EXERCISE —
Search the entries for the string "agent" and give the number of lines that hold it, nothing more.

────────

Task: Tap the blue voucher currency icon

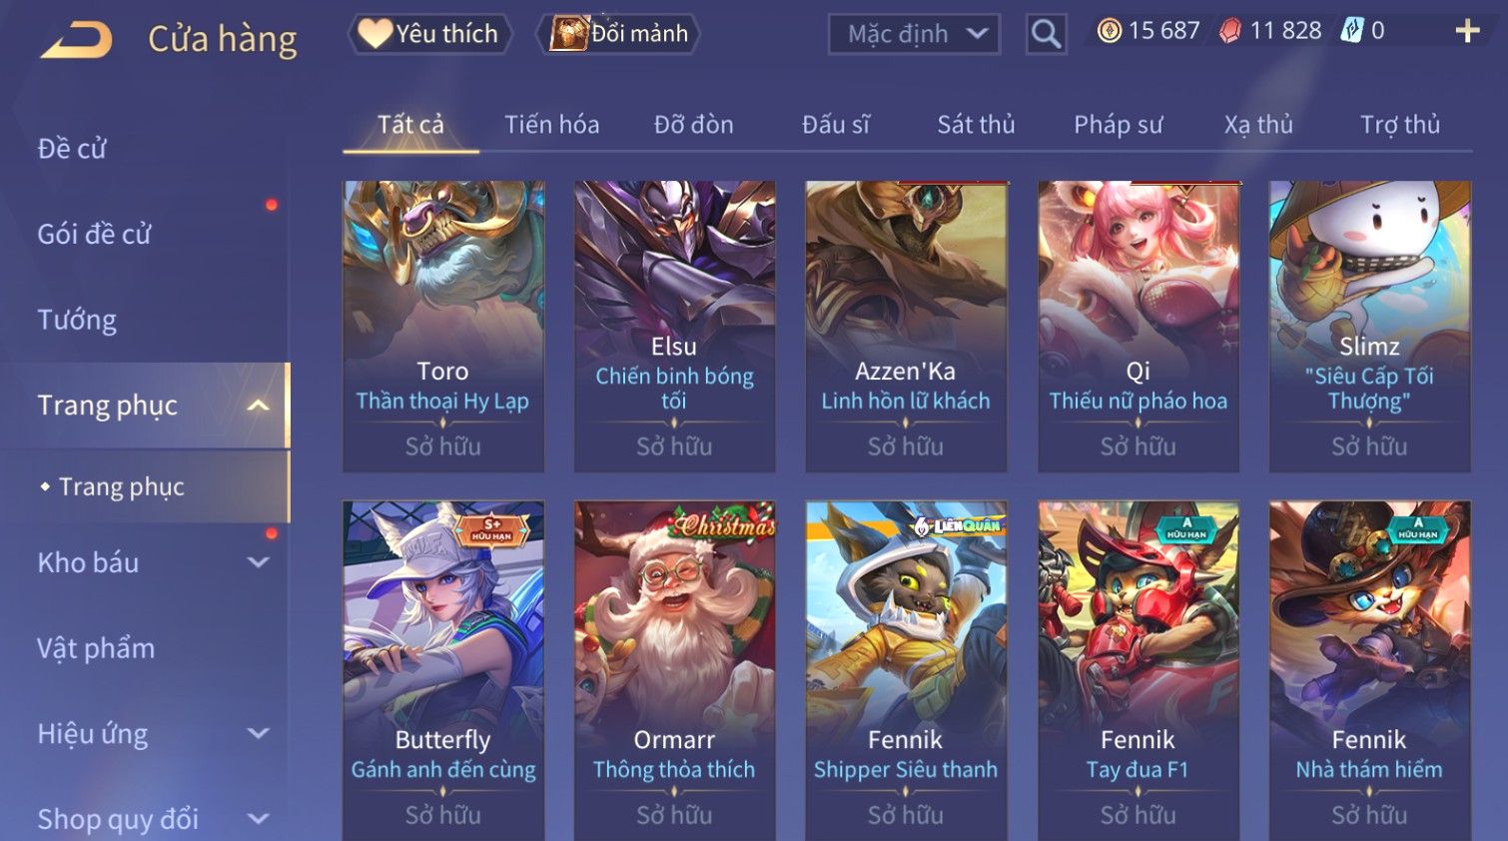Action: [x=1351, y=30]
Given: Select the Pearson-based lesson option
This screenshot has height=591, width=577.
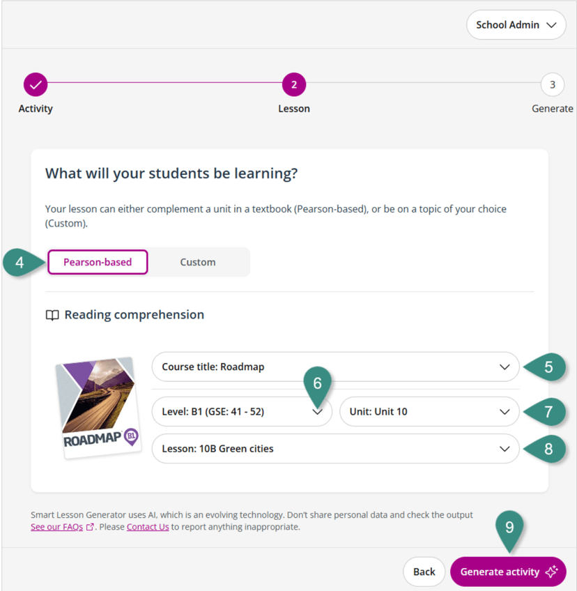Looking at the screenshot, I should coord(98,262).
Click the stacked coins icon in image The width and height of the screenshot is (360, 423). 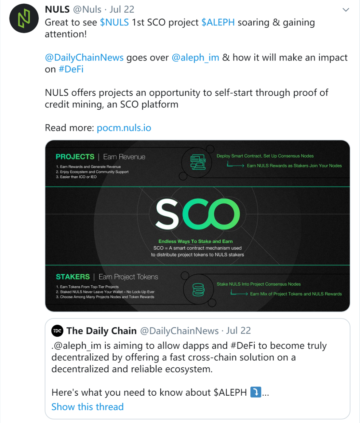pos(198,290)
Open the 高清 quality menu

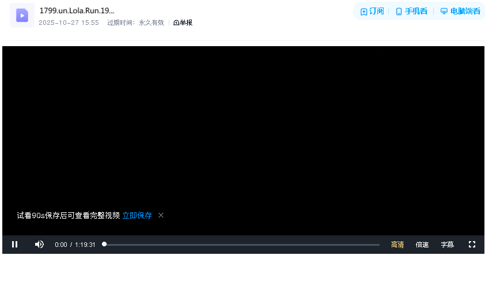pos(397,245)
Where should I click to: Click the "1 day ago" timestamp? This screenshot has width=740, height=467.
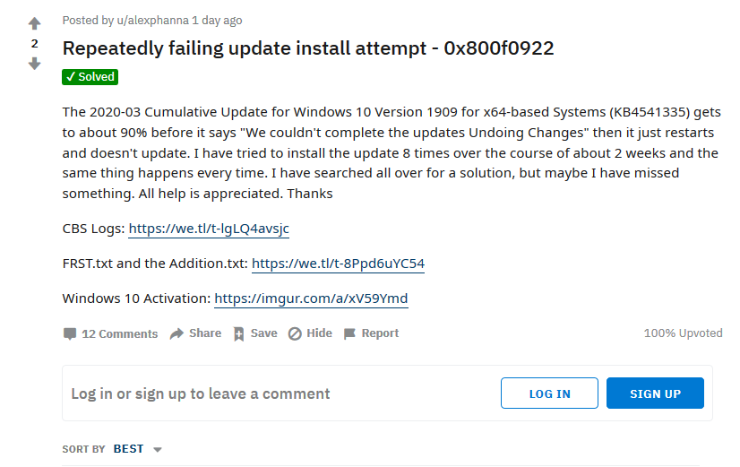tap(217, 20)
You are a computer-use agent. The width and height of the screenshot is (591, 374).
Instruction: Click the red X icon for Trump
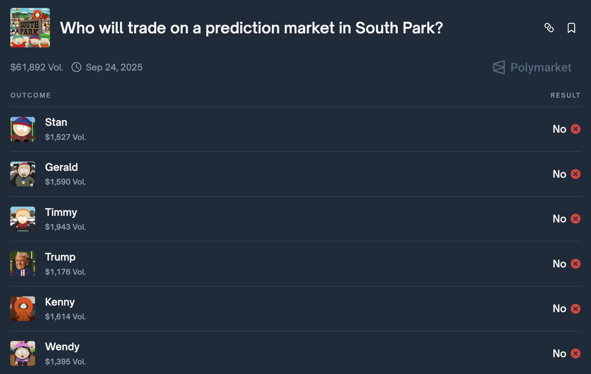click(x=576, y=264)
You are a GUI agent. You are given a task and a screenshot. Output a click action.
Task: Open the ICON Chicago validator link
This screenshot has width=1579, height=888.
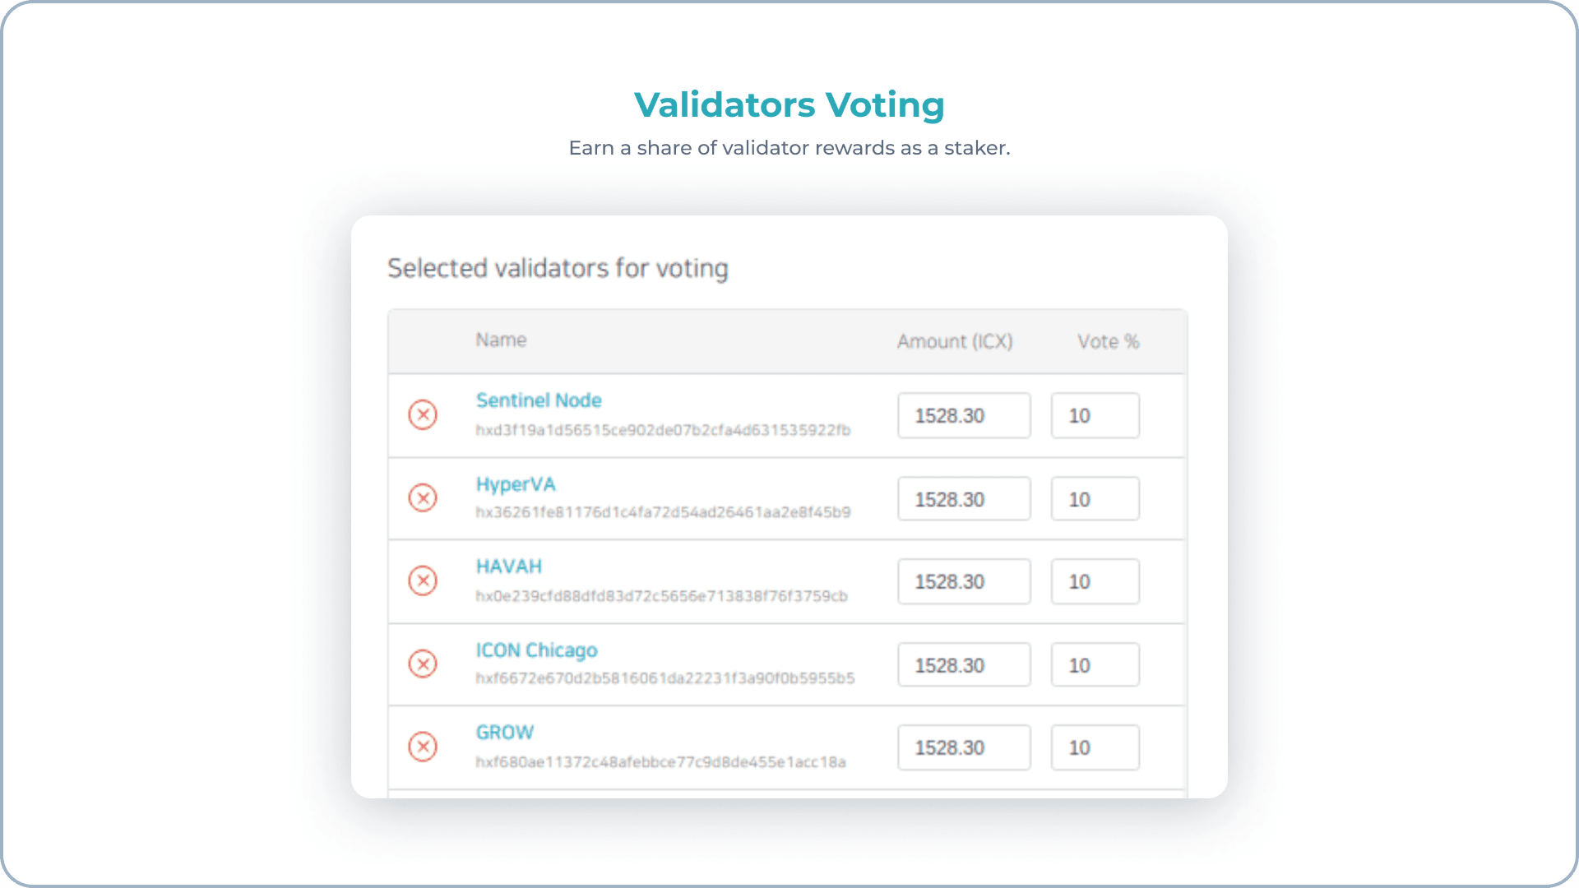(x=536, y=650)
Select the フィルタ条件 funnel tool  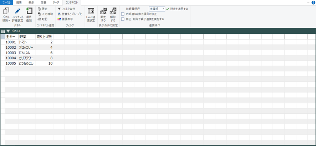pyautogui.click(x=66, y=9)
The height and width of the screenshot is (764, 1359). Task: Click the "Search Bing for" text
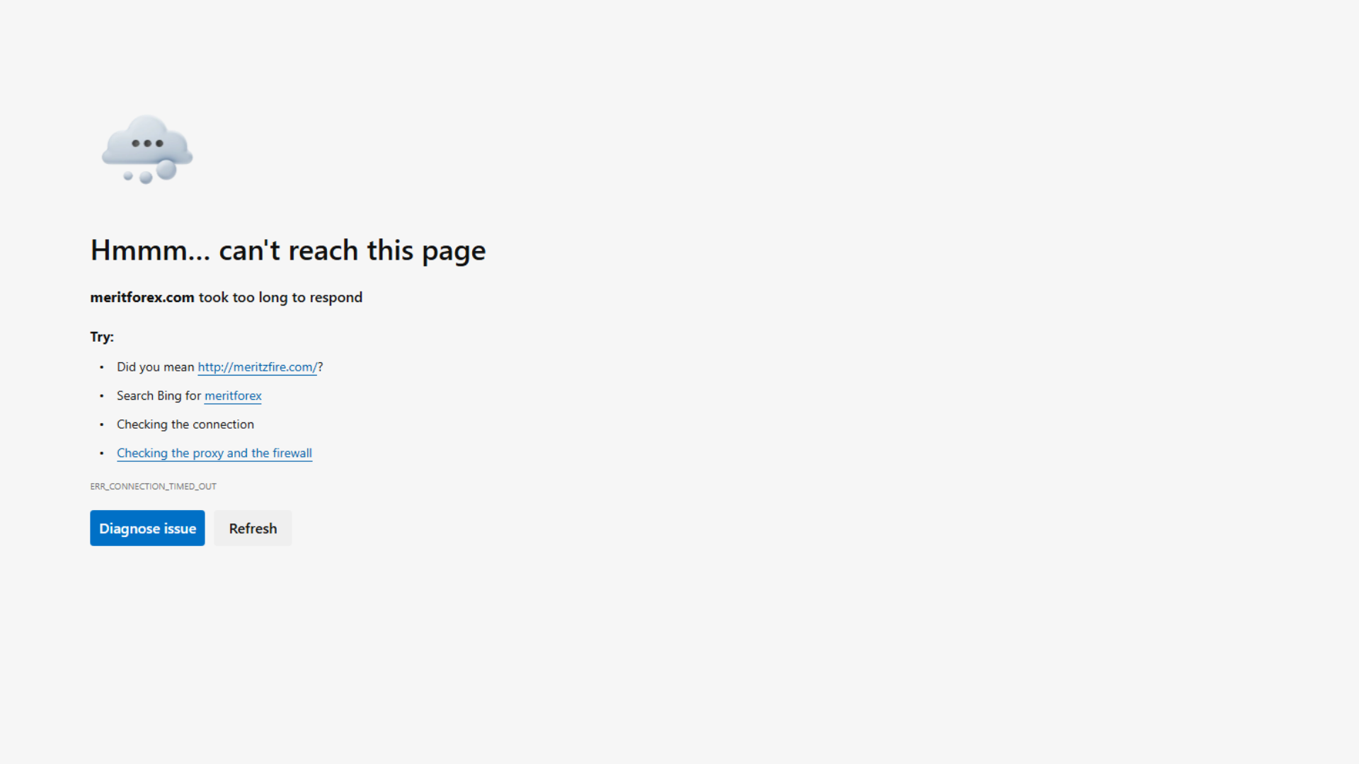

────────

WRITTEN SOLUTION —
2